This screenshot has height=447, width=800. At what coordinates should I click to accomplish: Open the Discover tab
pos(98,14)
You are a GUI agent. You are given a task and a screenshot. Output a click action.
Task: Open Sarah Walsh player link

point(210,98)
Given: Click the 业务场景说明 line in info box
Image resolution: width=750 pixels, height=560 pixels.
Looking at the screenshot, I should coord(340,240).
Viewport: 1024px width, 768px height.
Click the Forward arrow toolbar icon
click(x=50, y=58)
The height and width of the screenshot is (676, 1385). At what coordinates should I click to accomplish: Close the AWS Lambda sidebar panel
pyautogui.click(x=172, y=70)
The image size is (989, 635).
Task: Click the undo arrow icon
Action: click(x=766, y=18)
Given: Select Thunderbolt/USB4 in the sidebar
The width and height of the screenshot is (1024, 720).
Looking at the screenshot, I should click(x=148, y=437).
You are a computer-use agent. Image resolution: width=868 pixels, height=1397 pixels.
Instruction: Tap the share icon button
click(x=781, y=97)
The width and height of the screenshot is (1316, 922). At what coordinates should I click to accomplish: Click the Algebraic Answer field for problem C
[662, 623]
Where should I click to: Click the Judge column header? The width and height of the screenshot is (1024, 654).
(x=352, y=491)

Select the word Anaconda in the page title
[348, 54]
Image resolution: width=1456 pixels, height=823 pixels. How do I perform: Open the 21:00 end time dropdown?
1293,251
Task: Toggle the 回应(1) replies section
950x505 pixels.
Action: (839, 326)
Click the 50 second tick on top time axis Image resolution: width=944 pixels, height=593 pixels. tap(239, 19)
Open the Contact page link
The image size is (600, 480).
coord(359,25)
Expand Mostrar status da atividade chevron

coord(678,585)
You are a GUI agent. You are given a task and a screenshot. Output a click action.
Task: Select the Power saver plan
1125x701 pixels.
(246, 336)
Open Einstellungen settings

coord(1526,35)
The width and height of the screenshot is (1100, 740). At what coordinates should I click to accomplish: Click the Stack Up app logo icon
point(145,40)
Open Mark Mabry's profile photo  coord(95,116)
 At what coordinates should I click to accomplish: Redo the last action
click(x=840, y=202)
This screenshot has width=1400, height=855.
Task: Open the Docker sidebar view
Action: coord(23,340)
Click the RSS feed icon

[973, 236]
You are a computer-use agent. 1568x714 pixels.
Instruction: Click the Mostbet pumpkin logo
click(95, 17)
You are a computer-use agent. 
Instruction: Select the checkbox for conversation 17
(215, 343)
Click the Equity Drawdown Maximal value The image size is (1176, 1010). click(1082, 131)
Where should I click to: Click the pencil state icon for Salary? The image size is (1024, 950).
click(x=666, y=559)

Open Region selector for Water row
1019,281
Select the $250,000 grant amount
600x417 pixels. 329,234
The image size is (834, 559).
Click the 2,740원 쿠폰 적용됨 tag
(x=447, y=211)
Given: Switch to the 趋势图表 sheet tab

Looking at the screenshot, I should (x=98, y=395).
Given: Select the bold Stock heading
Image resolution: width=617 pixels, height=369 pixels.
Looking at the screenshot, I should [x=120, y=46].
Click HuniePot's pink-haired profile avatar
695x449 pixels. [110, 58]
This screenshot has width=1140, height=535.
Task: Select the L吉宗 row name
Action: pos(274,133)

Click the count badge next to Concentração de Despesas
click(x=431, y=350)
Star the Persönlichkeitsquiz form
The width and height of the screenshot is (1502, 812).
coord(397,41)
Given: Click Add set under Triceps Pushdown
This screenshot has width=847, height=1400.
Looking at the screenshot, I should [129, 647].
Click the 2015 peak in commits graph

=-=-=

Your response should consist of the full listing, repeated exactly.

=== Exercise solution ===
This screenshot has height=447, width=800. At what coordinates should I click to accomplish: Open the Discover tab
pos(98,14)
You are a GUI agent. You are given a task and a screenshot. Output a click action.
Task: Open Sarah Walsh player link

point(210,98)
Given: Click the 业务场景说明 line in info box
Image resolution: width=750 pixels, height=560 pixels.
Looking at the screenshot, I should coord(340,240).
Viewport: 1024px width, 768px height.
Click the Forward arrow toolbar icon
click(x=50, y=58)
The height and width of the screenshot is (676, 1385). At what coordinates should I click to accomplish: Close the AWS Lambda sidebar panel
pyautogui.click(x=172, y=70)
The image size is (989, 635).
Task: Click the undo arrow icon
Action: click(x=766, y=18)
Given: Select Thunderbolt/USB4 in the sidebar
The width and height of the screenshot is (1024, 720).
Looking at the screenshot, I should click(x=148, y=437).
You are a computer-use agent. Image resolution: width=868 pixels, height=1397 pixels.
Instruction: Tap the share icon button
click(x=781, y=97)
The width and height of the screenshot is (1316, 922). At what coordinates should I click to accomplish: Click the Algebraic Answer field for problem C
[662, 623]
Where should I click to: Click the Judge column header? The width and height of the screenshot is (1024, 654).
(x=352, y=491)

Select the word Anaconda in the page title
[348, 54]
Image resolution: width=1456 pixels, height=823 pixels. How do I perform: Open the 21:00 end time dropdown?
1293,251
Task: Toggle the 回应(1) replies section
950x505 pixels.
Action: (839, 326)
Click the 50 second tick on top time axis Image resolution: width=944 pixels, height=593 pixels. tap(239, 19)
Open the Contact page link
The image size is (600, 480).
coord(359,25)
Expand Mostrar status da atividade chevron

coord(678,585)
You are a GUI agent. You are given a task and a screenshot. Output a click action.
Task: Select the Power saver plan
1125x701 pixels.
(246, 336)
Open Einstellungen settings

coord(1526,35)
The width and height of the screenshot is (1100, 740). At what coordinates should I click to accomplish: Click the Stack Up app logo icon
point(145,40)
Open Mark Mabry's profile photo  coord(95,116)
 At what coordinates should I click to accomplish: Redo the last action
click(x=840, y=202)
This screenshot has width=1400, height=855.
Task: Open the Docker sidebar view
Action: coord(23,340)
Click the RSS feed icon

[973, 236]
You are a computer-use agent. 1568x714 pixels.
Instruction: Click the Mostbet pumpkin logo
click(95, 17)
You are a computer-use agent. 
Instruction: Select the checkbox for conversation 17
(215, 343)
Click the Equity Drawdown Maximal value The image size is (1176, 1010). click(1082, 131)
Where should I click to: Click the pencil state icon for Salary? The image size is (1024, 950).
click(x=666, y=559)

Open Region selector for Water row
1019,281
Select the $250,000 grant amount
600x417 pixels. 329,234
The image size is (834, 559).
Click the 2,740원 쿠폰 적용됨 tag
(x=447, y=211)
Given: Switch to the 趋势图表 sheet tab

Looking at the screenshot, I should (x=98, y=395).
Given: Select the bold Stock heading
Image resolution: width=617 pixels, height=369 pixels.
Looking at the screenshot, I should [x=120, y=46].
Click HuniePot's pink-haired profile avatar
695x449 pixels. [110, 58]
This screenshot has width=1140, height=535.
Task: Select the L吉宗 row name
Action: pos(274,133)

Click the count badge next to Concentração de Despesas
click(x=431, y=350)
Star the Persönlichkeitsquiz form
The width and height of the screenshot is (1502, 812).
coord(397,41)
Given: Click Add set under Triceps Pushdown
This screenshot has width=847, height=1400.
Looking at the screenshot, I should [129, 647].
Click the 2015 peak in commits graph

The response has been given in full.